Playing by the Rules

Read Playing by the Rules Online

Authors: Imelda Evans

For my Mum and Dad
Who read to me, told me tales, and ‘rolled me in’ to the library, long before I could read. Thank you for the stories.

CHAPTER ONE

Kate stared into the dregs of her coffee and willed herself not to cry.

So what if her boyfriend had walked out on her into the arms of another woman? So what if that woman was a blonde bombshell who used to be her friend? So what if they were enjoying a balmy Paris summer together, while she was stuck in a cold and miserable Melbourne winter? Was that going to get her down?

Too right it was.

And coffee wasn’t anywhere near strong enough to help.

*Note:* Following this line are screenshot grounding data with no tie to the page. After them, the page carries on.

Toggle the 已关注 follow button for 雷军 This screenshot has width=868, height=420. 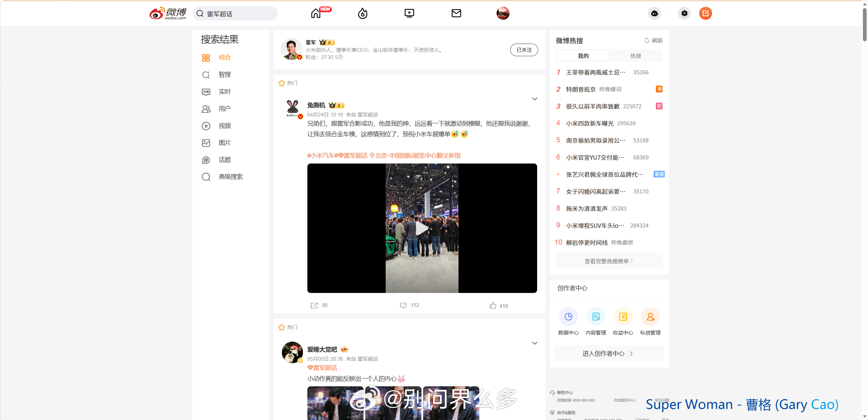[x=524, y=50]
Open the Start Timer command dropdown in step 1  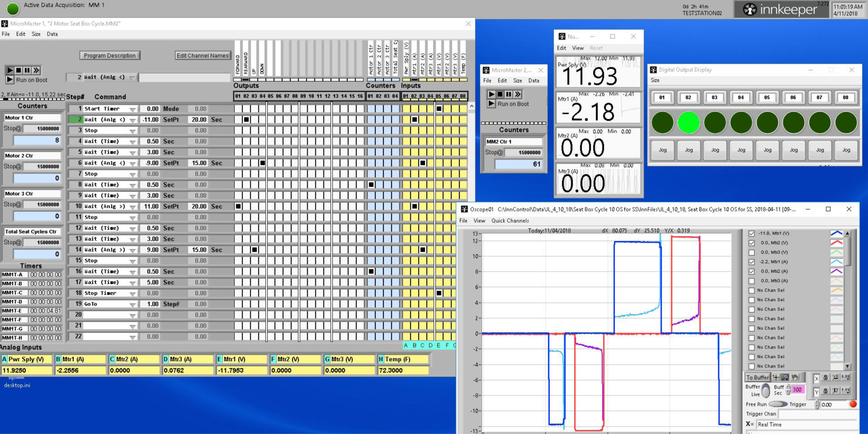pos(133,109)
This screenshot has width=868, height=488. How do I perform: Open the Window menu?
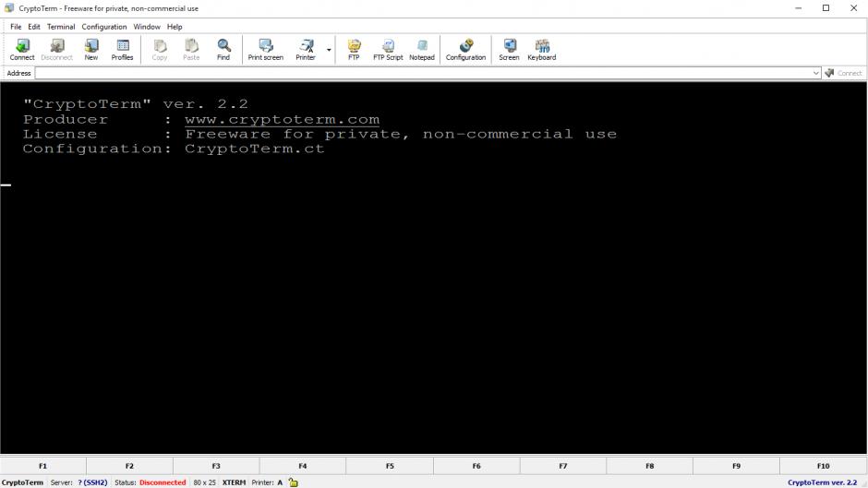(x=147, y=27)
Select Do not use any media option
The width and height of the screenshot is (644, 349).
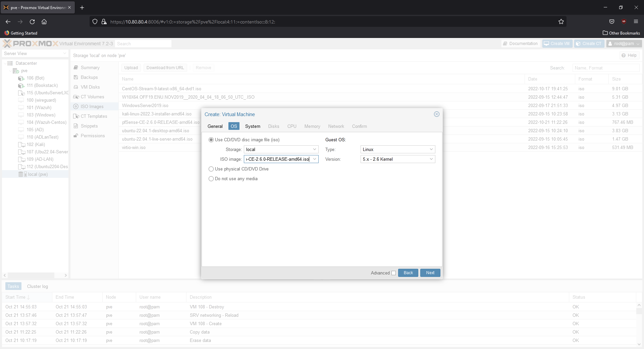211,179
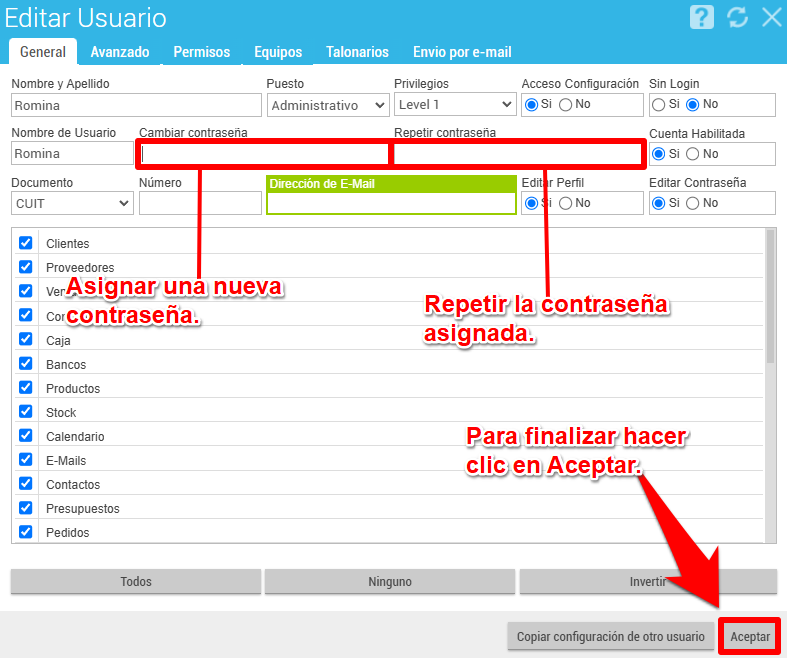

Pushing the cup away, Kate abandoned the kitchen for the balcony, hoping some fresh air would lift her spirits. But the grey, pre-dawn city didn’t offer much cheer. She pulled her dressing gown closer and sighed. She couldn’t even summon the righteous anger that normally got her through these moods. She just felt stupid.

She should have known better than to fall in love with her boss. She should have seen it would all end in tears.

But she hadn’t seen it, she had fallen. And so here she was, hiding out at her best friend’s flat on the other side of the world, trying to figure out how on earth she was going to go back to work in three weeks with any semblance of dignity.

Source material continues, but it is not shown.